_WHAT IS REQUIRED_:
The whole listing is to be restated, character for character.
** TASK INPUTS follows **
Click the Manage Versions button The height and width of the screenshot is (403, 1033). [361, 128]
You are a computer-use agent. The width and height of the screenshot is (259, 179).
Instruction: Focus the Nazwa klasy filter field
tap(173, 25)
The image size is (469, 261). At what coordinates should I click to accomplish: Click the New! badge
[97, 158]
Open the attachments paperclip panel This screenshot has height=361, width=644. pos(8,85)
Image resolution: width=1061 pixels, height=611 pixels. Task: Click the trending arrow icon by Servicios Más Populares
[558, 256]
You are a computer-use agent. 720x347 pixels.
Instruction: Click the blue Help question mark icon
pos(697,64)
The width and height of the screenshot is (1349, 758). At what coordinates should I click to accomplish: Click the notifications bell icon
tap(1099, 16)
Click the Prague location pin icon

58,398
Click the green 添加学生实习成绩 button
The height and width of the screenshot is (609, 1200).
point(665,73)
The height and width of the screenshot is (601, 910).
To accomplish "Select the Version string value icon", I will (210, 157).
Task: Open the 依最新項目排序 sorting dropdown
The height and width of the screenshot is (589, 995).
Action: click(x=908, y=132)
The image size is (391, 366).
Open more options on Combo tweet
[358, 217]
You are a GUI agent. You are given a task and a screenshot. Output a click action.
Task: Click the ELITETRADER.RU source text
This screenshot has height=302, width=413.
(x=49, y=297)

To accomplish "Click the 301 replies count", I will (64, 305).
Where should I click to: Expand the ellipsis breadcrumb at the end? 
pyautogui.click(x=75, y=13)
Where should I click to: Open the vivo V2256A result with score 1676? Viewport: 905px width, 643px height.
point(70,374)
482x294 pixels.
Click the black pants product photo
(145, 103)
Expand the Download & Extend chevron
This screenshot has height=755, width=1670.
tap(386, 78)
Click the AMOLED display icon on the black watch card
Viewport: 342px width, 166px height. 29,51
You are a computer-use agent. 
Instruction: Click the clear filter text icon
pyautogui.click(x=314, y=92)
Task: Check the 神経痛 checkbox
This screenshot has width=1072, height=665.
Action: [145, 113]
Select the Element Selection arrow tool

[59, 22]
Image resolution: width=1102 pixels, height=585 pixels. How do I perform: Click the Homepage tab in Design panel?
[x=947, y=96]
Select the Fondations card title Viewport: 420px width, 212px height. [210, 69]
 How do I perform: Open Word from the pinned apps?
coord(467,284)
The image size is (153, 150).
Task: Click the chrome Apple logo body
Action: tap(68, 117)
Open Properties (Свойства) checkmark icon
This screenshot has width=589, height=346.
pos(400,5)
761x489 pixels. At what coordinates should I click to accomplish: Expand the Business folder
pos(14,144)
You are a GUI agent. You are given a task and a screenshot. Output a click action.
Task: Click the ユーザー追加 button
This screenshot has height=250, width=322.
** End of TASK INPUTS **
_SOLVED PROBLEM_:
Click the Manage Versions button The height and width of the screenshot is (403, 1033). [361, 128]
You are a computer-use agent. The width and height of the screenshot is (259, 179).
Instruction: Focus the Nazwa klasy filter field
tap(173, 25)
The image size is (469, 261). At what coordinates should I click to accomplish: Click the New! badge
[97, 158]
Open the attachments paperclip panel This screenshot has height=361, width=644. pos(8,85)
Image resolution: width=1061 pixels, height=611 pixels. Task: Click the trending arrow icon by Servicios Más Populares
[558, 256]
You are a computer-use agent. 720x347 pixels.
Instruction: Click the blue Help question mark icon
pos(697,64)
The width and height of the screenshot is (1349, 758). At what coordinates should I click to accomplish: Click the notifications bell icon
tap(1099, 16)
Click the Prague location pin icon

58,398
Click the green 添加学生实习成绩 button
The height and width of the screenshot is (609, 1200).
point(665,73)
The height and width of the screenshot is (601, 910).
To accomplish "Select the Version string value icon", I will (210, 157).
Task: Open the 依最新項目排序 sorting dropdown
The height and width of the screenshot is (589, 995).
Action: click(x=908, y=132)
The image size is (391, 366).
Open more options on Combo tweet
[358, 217]
You are a GUI agent. You are given a task and a screenshot. Output a click action.
Task: Click the ELITETRADER.RU source text
This screenshot has height=302, width=413.
(x=49, y=297)

To accomplish "Click the 301 replies count", I will (64, 305).
Where should I click to: Expand the ellipsis breadcrumb at the end? 
pyautogui.click(x=75, y=13)
Where should I click to: Open the vivo V2256A result with score 1676? Viewport: 905px width, 643px height.
point(70,374)
482x294 pixels.
Click the black pants product photo
(145, 103)
Expand the Download & Extend chevron
This screenshot has height=755, width=1670.
tap(386, 78)
Click the AMOLED display icon on the black watch card
Viewport: 342px width, 166px height. 29,51
You are a computer-use agent. 
Instruction: Click the clear filter text icon
pyautogui.click(x=314, y=92)
Task: Check the 神経痛 checkbox
This screenshot has width=1072, height=665.
Action: [145, 113]
Select the Element Selection arrow tool

[59, 22]
Image resolution: width=1102 pixels, height=585 pixels. How do I perform: Click the Homepage tab in Design panel?
[x=947, y=96]
Select the Fondations card title Viewport: 420px width, 212px height. [210, 69]
 How do I perform: Open Word from the pinned apps?
coord(467,284)
The image size is (153, 150).
Task: Click the chrome Apple logo body
Action: tap(68, 117)
Open Properties (Свойства) checkmark icon
This screenshot has width=589, height=346.
pos(400,5)
761x489 pixels. At what coordinates should I click to accomplish: Expand the Business folder
pos(14,144)
You are a GUI agent. You are given a task and a screenshot. Output a click action.
Task: Click the ユーザー追加 button
This screenshot has height=250, width=322.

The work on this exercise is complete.